§ **WORK ORDER**: The word "agent" marks the lines to find; copy every such line from the data below.

§ **MATERIAL SHOWN**:
- Opening Delimiter -
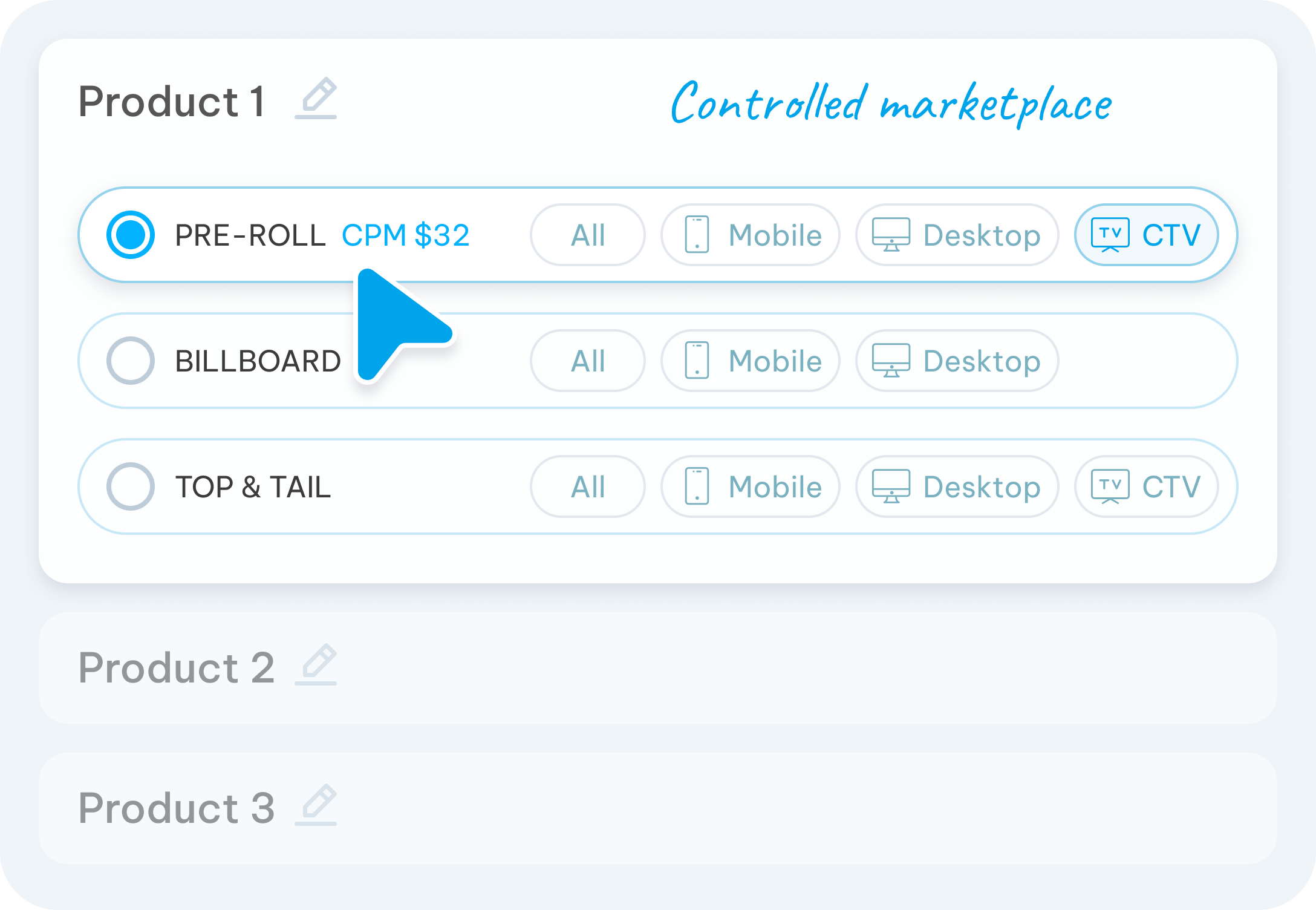Click the phone icon in Pre-Roll Mobile chip
The height and width of the screenshot is (910, 1316).
697,235
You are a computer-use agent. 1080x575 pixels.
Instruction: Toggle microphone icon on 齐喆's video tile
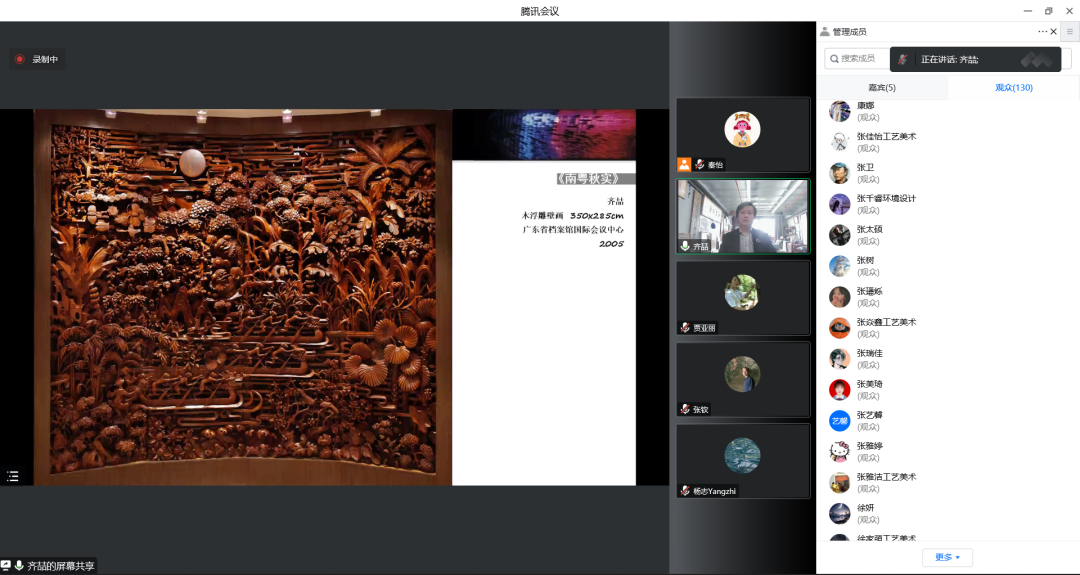click(x=685, y=246)
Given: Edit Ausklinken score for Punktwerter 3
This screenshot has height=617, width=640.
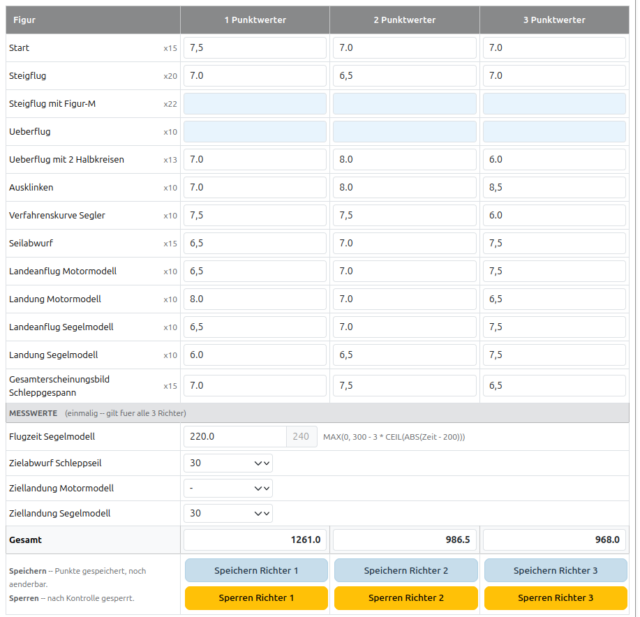Looking at the screenshot, I should pos(555,187).
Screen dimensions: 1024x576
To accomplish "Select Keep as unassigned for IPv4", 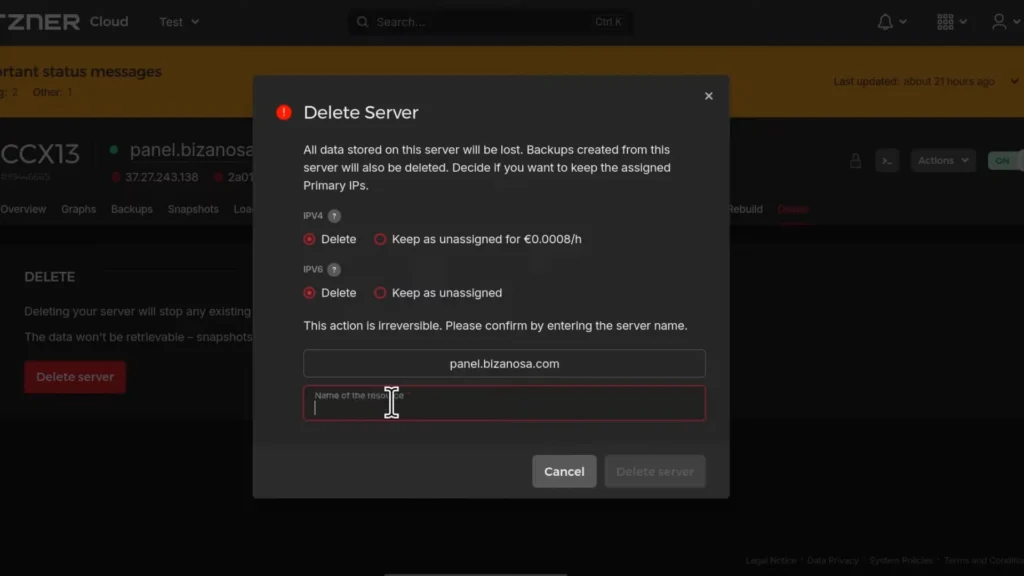I will coord(380,239).
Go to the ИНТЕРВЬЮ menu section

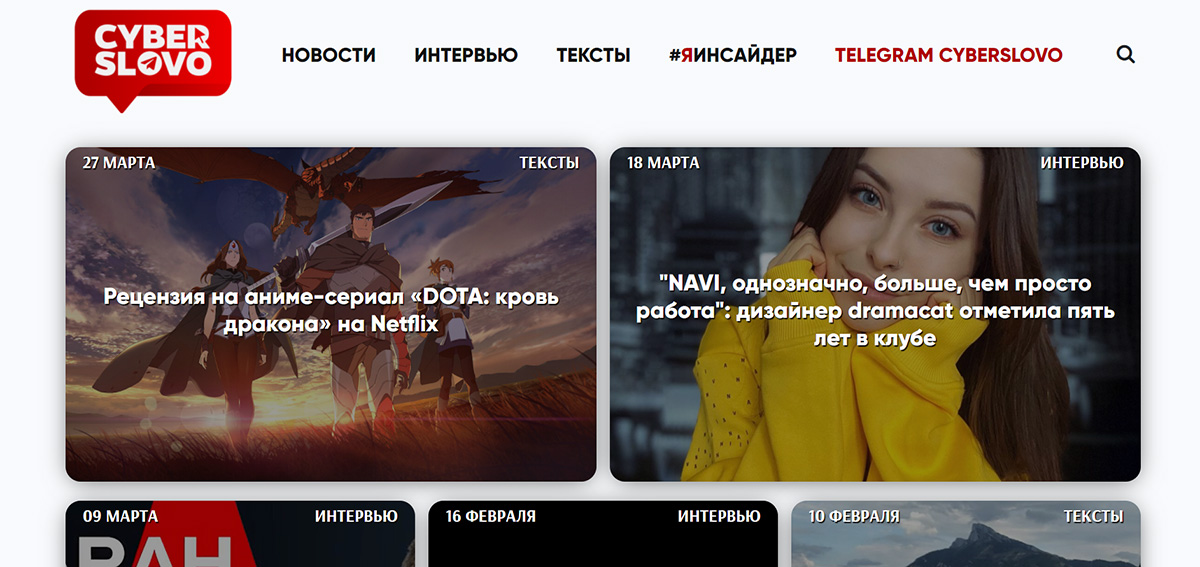point(466,55)
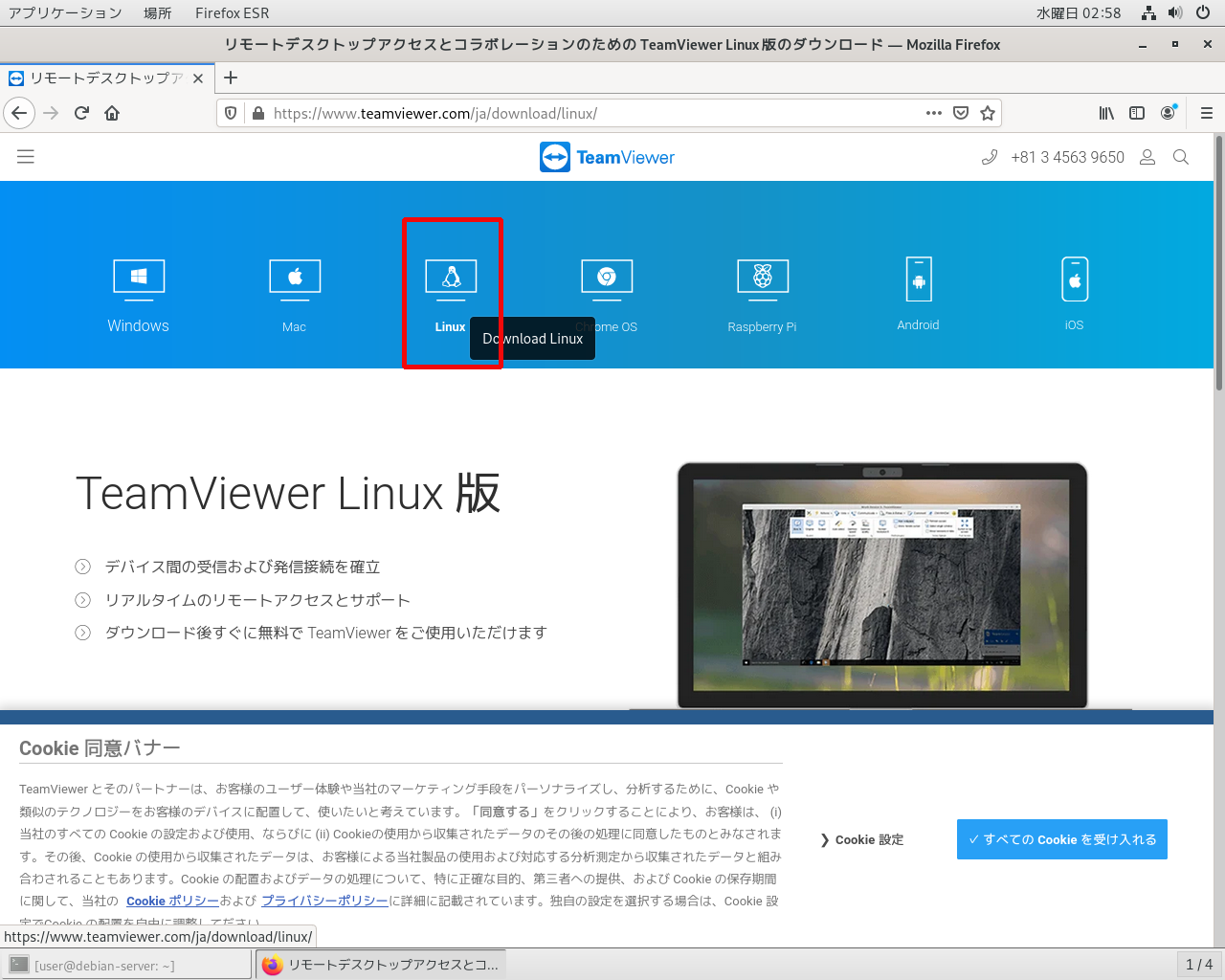This screenshot has width=1225, height=980.
Task: Select the Android download icon
Action: pyautogui.click(x=919, y=280)
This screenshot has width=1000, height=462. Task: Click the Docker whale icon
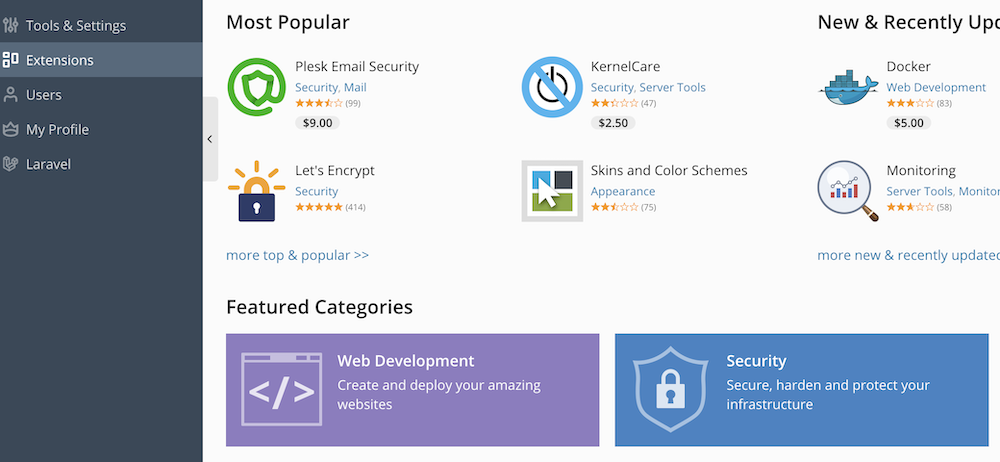point(848,87)
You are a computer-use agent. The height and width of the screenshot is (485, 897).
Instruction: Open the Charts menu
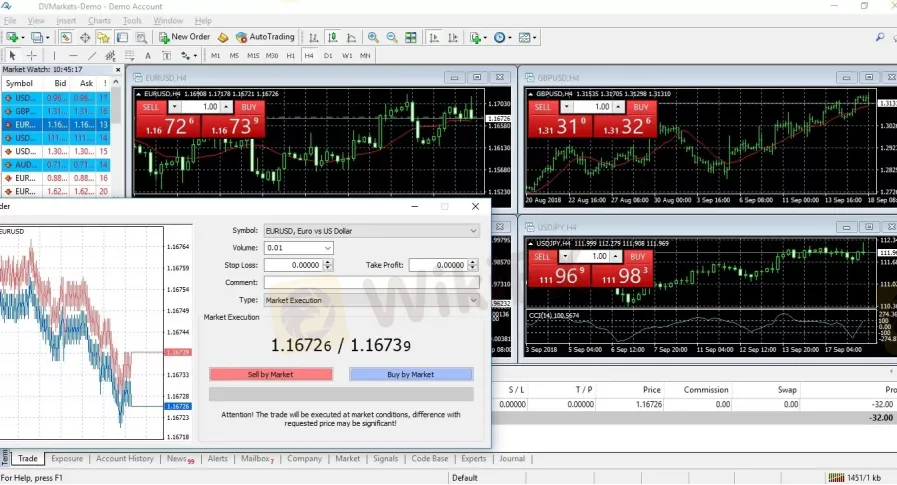click(x=99, y=20)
- Closing Delimiter -
§ **ANSWER SPACE**:
You are a computer-use agent. 1080x575 pixels.
You are a computer-use agent. The height and width of the screenshot is (485, 897).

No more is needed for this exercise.